Large Language Models for Compiler Optimization

TL;DR

The paper investigates using a 7B-parameter Transformer trained from scratch to optimize LLVM-IR by predicting compiler pass orders and generating optimized code, with auxiliary tasks (instruction counts and optimized IR) to boost learning. It achieves a code-size improvement of about $3.0\%$ over the compiler baseline and demonstrates that the model can produce compilable, near-ground-truth code in the majority of cases without running the compiler, while matching or exceeding several state-of-the-art baselines in many settings. The work highlights the potential of LLMs for performance-aware code optimization, showing strong code-reasoning abilities but also revealing limitations in context length and arithmetic reasoning that motivate future research. Overall, the results establish a promising direction for using LLMs to augment or replace costly autotuning in compiler optimization tasks, with room for improvements in long-range context handling and verification of semantic equivalence.

Abstract

We explore the novel application of Large Language Models to code optimization.
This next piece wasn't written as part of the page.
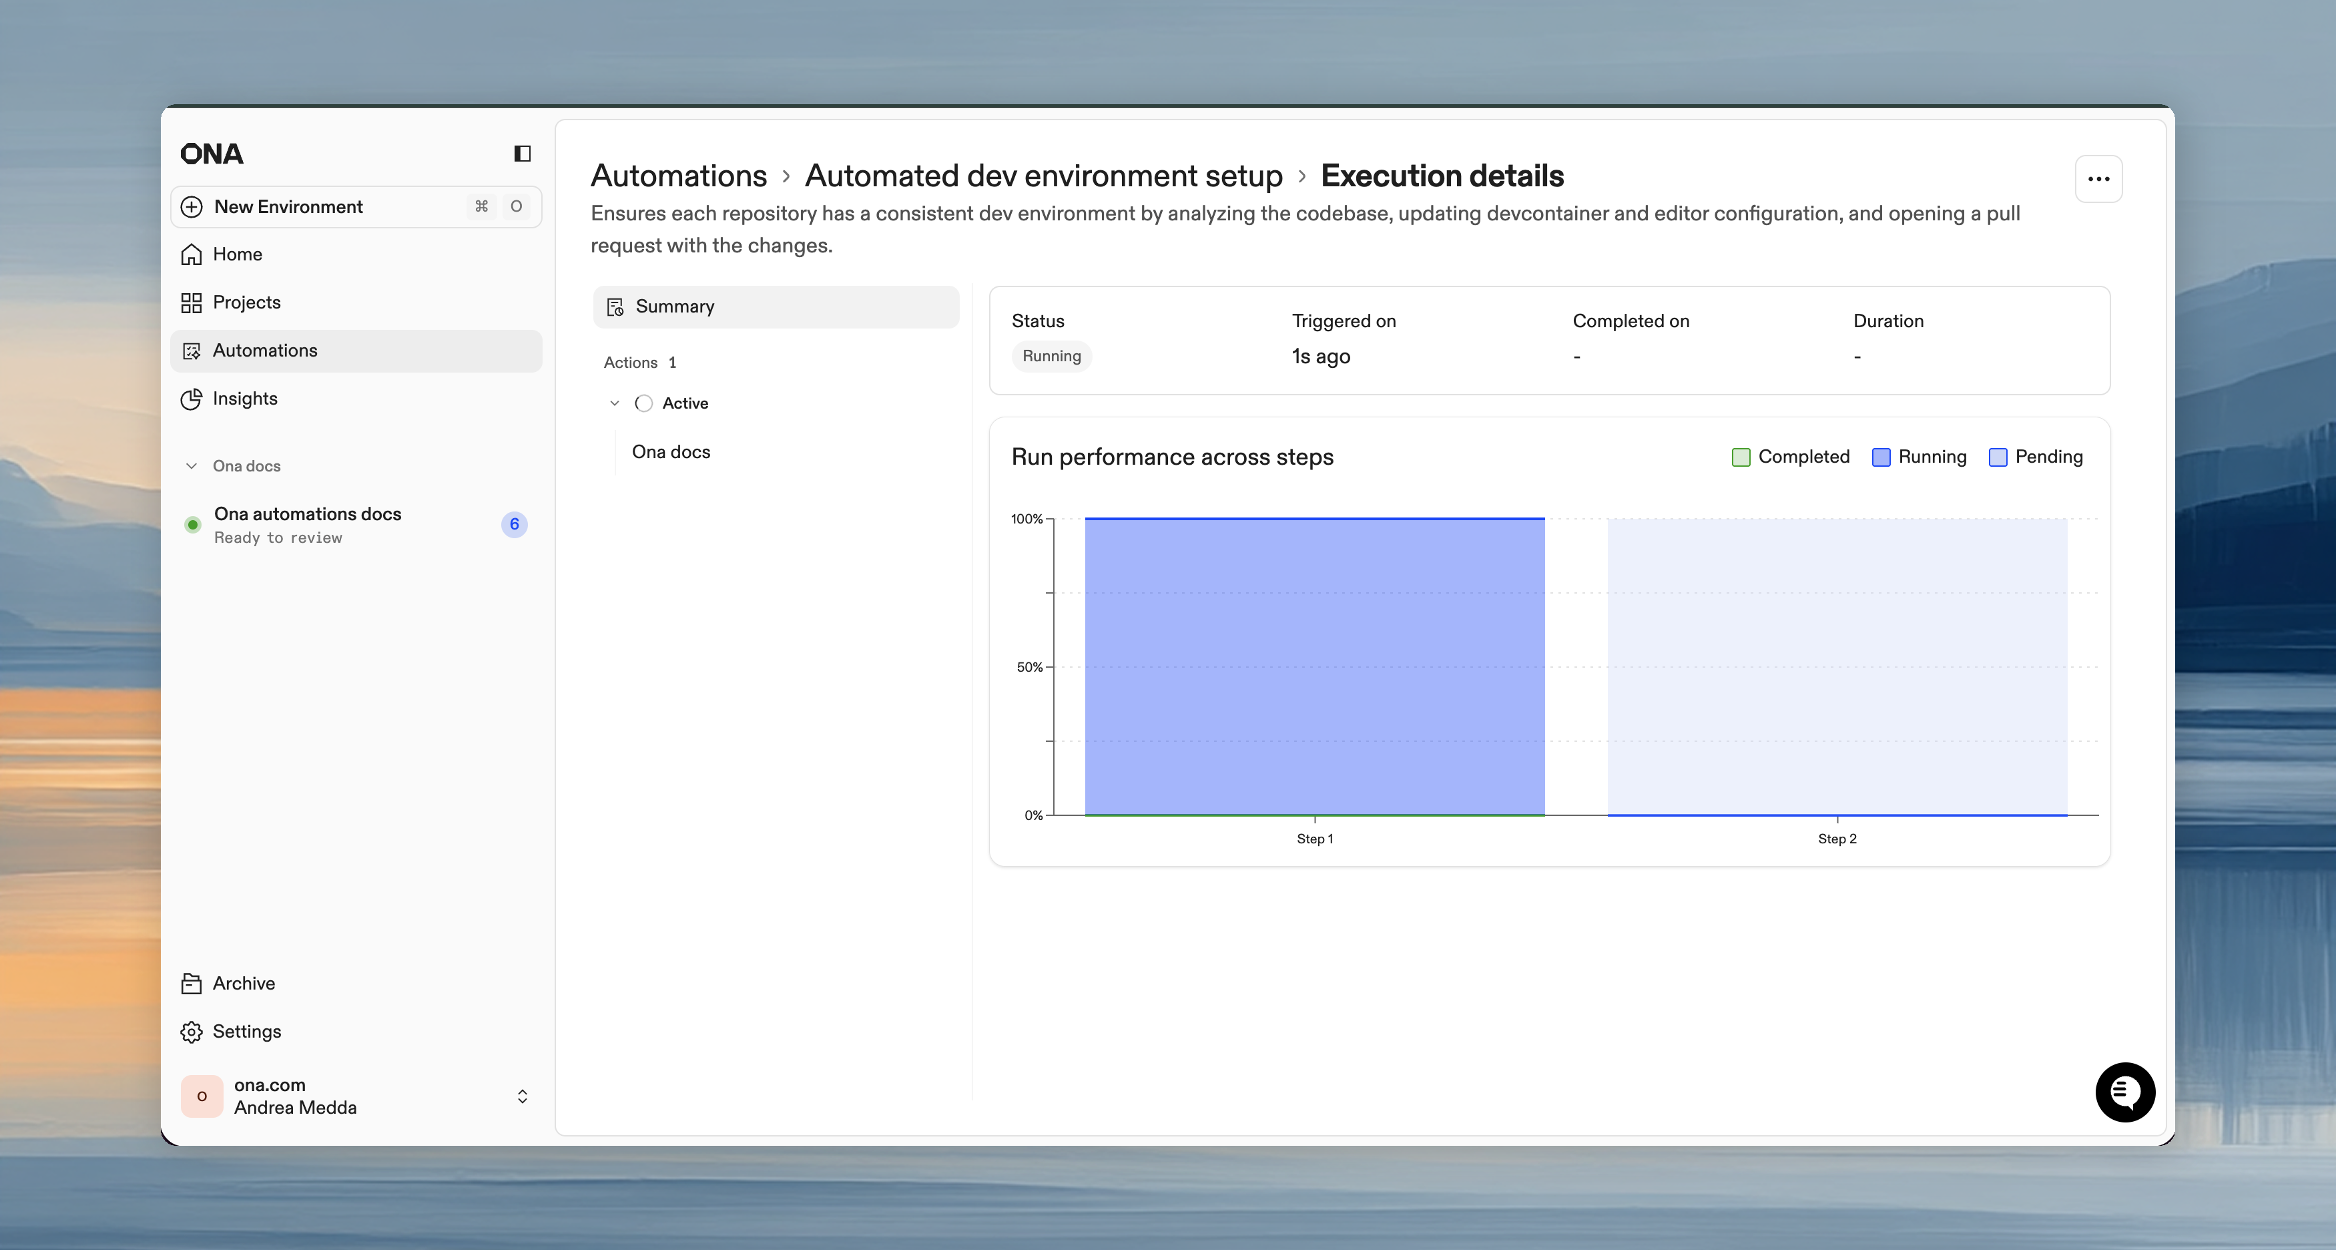Viewport: 2336px width, 1250px height.
Task: Toggle the Completed legend series
Action: coord(1791,457)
We present a 7B-parameter transformer model trained from scratch to optimize LLVM assembly for code size. The model takes as input unoptimized assembly and outputs a list of compiler options to best optimize the program. Crucially, during training, we ask the model to predict the instruction counts before and after optimization, and the optimized code itself. These auxiliary learning tasks significantly improve the optimization performance of the model and improve the model's depth of understanding. We evaluate on a large suite of test programs. Our approach achieves a 3.0% improvement in reducing instruction counts over the compiler, outperforming two state-of-the-art baselines that require thousands of compilations. Furthermore, the model shows surprisingly strong code reasoning abilities, generating compilable code 91% of the time and perfectly emulating the output of the compiler 70% of the time.

Figures (23)

• Figure 1: Overview of our approach, showing the model input (Prompt) and output (Answer) during training and inference. The prompt contains unoptimized code. The answer contains an optimization pass list, instruction counts, and the optimized code. During inference we generate only the optimization pass list which we feed into the compiler, ensuring that the optimized code is correct.
• Figure 2: Performance on holdout validation set during training. We evaluate performance every 250 training steps (131M train tokens). Parity with -Oz is reached at 393M tokens and peak performance at 10.9B tokens.
• Figure 3: Frequency that passes occur in the pass list for each of the 100,000 test programs (left), and the length of pass lists (right). -Oz is the starting point for the autotuner and is the dominant result, being the best-found result for 93.2% of autotuned test programs and appearing in an additional 0.6% of pass lists as part of a longer sequence. The model-generated pass distribution tracks the autotuner but slightly overpredicts -Oz (94.3%) and includes 9 passes that the autotuner used on the training set but not on the test set. Results are ordered by decreasing autotuner frequency.
• Figure 4: Input code (39 instructions).
• Figure 5: Autotuned code (14 instructions) using passes: -reg2mem -instcombine -Os -O1.